• [Dataset entries]
==============================
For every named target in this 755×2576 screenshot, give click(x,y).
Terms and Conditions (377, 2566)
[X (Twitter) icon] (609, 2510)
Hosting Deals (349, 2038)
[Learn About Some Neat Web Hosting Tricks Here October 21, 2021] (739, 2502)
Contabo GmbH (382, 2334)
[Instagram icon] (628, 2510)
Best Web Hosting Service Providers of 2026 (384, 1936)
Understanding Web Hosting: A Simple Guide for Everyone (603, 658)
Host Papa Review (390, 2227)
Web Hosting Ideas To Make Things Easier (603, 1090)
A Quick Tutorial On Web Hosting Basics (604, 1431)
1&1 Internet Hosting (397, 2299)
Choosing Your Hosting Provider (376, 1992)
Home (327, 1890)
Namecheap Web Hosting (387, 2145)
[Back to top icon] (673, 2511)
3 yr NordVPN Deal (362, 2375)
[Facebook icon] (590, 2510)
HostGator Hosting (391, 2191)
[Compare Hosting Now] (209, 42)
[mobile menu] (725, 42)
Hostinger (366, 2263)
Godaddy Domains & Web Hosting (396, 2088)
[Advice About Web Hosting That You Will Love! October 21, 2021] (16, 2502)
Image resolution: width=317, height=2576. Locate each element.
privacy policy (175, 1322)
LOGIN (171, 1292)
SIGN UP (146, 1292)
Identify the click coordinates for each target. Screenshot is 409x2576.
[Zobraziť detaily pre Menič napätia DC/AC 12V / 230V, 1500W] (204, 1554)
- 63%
==============================
• [What you should do]
Revise the lines above so that each occurrence of "Web Hosting" reads "Site Hosting", keeping everything else the same.

• [Exercise result]
For every named target in this 755×2576 screenshot, give click(x,y).
Terms and Conditions (377, 2566)
[X (Twitter) icon] (609, 2510)
Hosting Deals (349, 2038)
[Learn About Some Neat Site Hosting Tricks Here October 21, 2021] (739, 2502)
Contabo GmbH (382, 2334)
[Instagram icon] (628, 2510)
Best Site Hosting Service Providers of 2026 (384, 1936)
Understanding Site Hosting: A Simple Guide for Everyone (603, 658)
Host Papa Review (390, 2227)
Site Hosting Ideas To Make Things Easier (603, 1090)
A Quick Tutorial On Site Hosting Basics (604, 1431)
1&1 Internet Hosting (397, 2299)
Choosing Your Hosting Provider (376, 1992)
Home (327, 1890)
Namecheap Site Hosting (387, 2145)
[Back to top icon] (673, 2511)
3 yr NordVPN Deal (362, 2375)
[Facebook icon] (590, 2510)
HostGator Hosting (391, 2191)
[Compare Hosting Now] (209, 42)
[mobile menu] (725, 42)
Hostinger (366, 2263)
Godaddy Domains & Site Hosting (396, 2088)
[Advice About Site Hosting That You Will Love! October 21, 2021] (16, 2502)
Image resolution: width=317, height=2576. Locate each element.
privacy policy (175, 1322)
LOGIN (171, 1292)
SIGN UP (146, 1292)
Identify the click coordinates for each target. Screenshot is 409x2576.
[Zobraziť detaily pre Menič napätia DC/AC 12V / 230V, 1500W] (204, 1554)
- 63%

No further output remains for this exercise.